Le journal Détective qui en est encore à ses temps héroïques et qui est plutôt un journal ancré à gauche dans ces années-là, fera un numéro spécial sur cette affaire, c’est une affaire que l’on peut considérer comme criminelle, la spécialité du journal. Nous allons parcourir les premières pages de ce spécial, pages qui donnent un éclairage sur la vision qu’on avait de lui avant qu’éclate l’affaire, un préambule.

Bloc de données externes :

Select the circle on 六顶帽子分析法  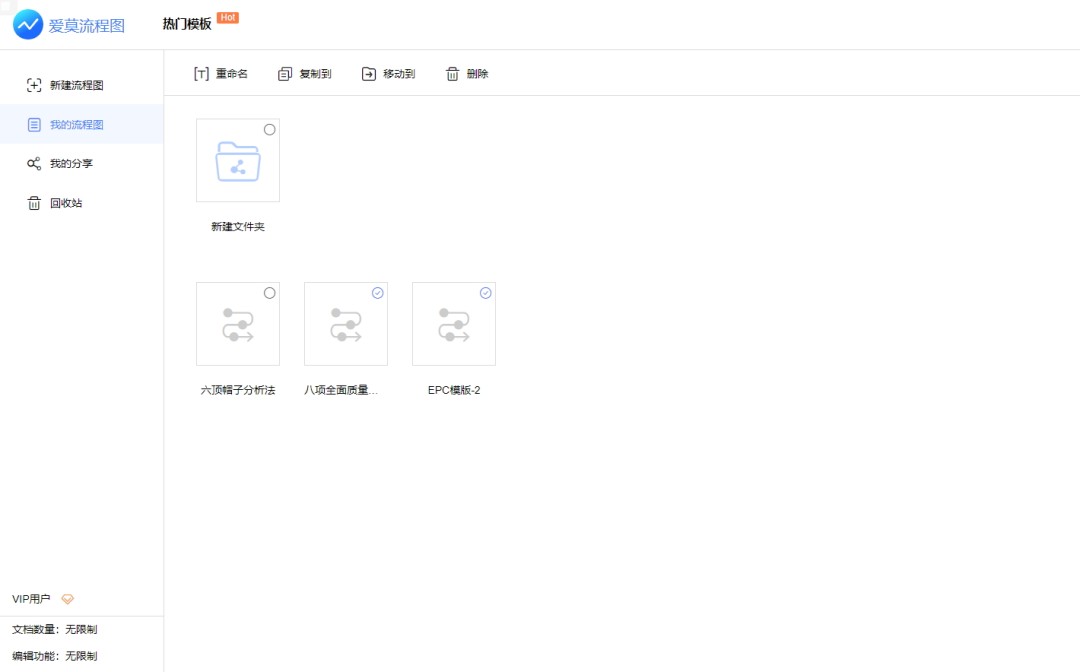269,293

Un ciné-journal d’époque, 1936

 

Source BNF, DP

6 réflexions sur “Bas nylons et l’art de faire des affaires

  1. Bonsoir Mr Boss,

    De l’affaire Stavisky, je n’en ai entendu parler que du film éponyme dans lequel Jean Paul Belmondo jouait le rôle du grand escogriffe en question.
    Un sorte d’Arsène Lupin de haut vol. Bref.
    Mais je n’ai pas apprécié notre Belmondo dans ce rôle qui aurait (peut-être) convenu à l’autre grande vedette de sa génération : Alain Delon.
    Remarquez : mardi dernier, ARTE a passé à 13 h 35 le film « le voleur » (1966) avec Belmondo et J. Guiomar. Une autre histoire de pick- pocket !
    C’est au final , l’argent qui mène le monde… depuis des siècles.
    Mais… « Bien mal acquis ne profite jamais »…
    Bonne soirée. Peter.

    • Hello Peter Pan,
      C’est pas faux, Delon aurait sans doute fait un Stavisky plus proche de la réalité, je crois que l’inspirateur est plus proche de Delon que du gouailleur Belmondo.
      Bonne semaine

      • Bonjour Mr Boss,

        Très juste. D’ailleurs « Borsalino » (Deray- 1974) est le seul film où ils sont réunis et on parlait alors d’une franche rivalité entre eux. Vraie ou simple rumeur …
        Quant on évoque Belmondo, je pense à  » L’Homme de Rio » (… à mon pauv’ Lebel, deux heures pour sortir de Paris ! – Ah oui, quelle aventure !…) « Un singe en hiver  » ou  » Peur sur la ville ».
        Delon est un peu comme l’était Ventura : grand acteur pas très bavard dans leur rôle mais ça correspondait peut-être à leur nature profonde. Tout dans le masque.
        C’est peut -être çà aussi le secret des grands artistes: un peu de mystère. Rires.
        Bonne journée. Peter.

  2. Bonjour Mr Boss,

    C’est juste. Qui a oublié « les aventures d’Arsène Lupin », avec le malicieux et charmeur Georges Descrières dans le rôle-éponyme ? J’étais très jeune quant la série est passée à la TV mais c’est inoubliable. La chanson du générique a popularisé la série. « Mon p’tit Grognard, cette fois, c’est la poche ».
    Vous connaissez peut-être l’émission sur la chaine 13 (LCP) de la TNT, et intitulée : « Rembob’INA »: autour d’un feuilleton , une discussion entre pro du cinéma, comédiens et animateurs.
    Belle époque. Age d’or de la télévision. Souvenir… quant tu nous tiens !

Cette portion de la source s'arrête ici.